» Activity:
From the records below, count the lines containing the word "Given" and give only that number.

» Data excerpts:
▼
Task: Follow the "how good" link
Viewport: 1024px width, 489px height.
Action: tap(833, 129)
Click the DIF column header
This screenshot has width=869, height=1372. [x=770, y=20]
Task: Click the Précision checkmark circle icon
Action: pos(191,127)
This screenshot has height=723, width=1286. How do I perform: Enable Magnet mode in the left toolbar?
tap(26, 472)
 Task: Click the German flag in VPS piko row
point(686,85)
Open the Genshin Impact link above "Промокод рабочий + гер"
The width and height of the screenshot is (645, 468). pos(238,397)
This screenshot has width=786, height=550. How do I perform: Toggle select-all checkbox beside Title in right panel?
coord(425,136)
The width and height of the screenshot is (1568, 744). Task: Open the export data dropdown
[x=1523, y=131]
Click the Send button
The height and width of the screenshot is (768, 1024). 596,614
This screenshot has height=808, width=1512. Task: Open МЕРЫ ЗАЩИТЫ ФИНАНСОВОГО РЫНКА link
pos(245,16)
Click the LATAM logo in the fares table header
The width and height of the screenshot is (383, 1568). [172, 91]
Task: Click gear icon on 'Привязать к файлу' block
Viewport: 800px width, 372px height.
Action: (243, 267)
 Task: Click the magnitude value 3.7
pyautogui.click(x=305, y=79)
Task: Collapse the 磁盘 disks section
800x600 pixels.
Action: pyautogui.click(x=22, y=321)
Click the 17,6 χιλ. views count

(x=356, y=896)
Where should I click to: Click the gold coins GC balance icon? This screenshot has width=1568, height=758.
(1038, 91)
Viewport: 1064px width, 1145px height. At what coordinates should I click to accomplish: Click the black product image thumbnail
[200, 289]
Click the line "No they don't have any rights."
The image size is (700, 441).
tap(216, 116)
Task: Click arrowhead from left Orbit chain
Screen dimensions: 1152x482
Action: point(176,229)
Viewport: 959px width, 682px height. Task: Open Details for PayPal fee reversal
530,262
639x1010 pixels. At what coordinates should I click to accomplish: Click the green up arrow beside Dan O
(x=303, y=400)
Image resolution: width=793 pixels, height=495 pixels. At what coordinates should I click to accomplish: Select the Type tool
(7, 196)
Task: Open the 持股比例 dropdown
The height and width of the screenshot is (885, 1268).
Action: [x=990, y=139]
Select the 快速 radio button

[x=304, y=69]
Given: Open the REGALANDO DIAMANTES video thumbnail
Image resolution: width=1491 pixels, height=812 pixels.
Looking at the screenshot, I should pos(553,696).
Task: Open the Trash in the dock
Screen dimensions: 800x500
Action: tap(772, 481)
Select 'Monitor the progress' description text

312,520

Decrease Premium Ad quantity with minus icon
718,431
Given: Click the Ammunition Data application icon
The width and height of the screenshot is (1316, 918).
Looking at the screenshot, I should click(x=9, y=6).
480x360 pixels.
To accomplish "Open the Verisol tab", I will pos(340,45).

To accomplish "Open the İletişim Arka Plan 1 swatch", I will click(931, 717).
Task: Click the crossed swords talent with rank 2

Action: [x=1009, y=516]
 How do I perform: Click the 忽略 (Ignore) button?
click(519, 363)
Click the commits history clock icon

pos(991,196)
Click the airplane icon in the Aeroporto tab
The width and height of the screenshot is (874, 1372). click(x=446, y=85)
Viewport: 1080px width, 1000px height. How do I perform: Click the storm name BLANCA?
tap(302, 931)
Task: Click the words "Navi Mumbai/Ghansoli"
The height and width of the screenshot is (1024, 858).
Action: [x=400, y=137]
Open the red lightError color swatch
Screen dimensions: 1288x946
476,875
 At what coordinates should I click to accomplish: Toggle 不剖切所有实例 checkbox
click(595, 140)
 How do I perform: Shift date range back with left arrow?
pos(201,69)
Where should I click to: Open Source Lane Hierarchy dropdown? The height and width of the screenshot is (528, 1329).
▲
» Output of the exercise:
2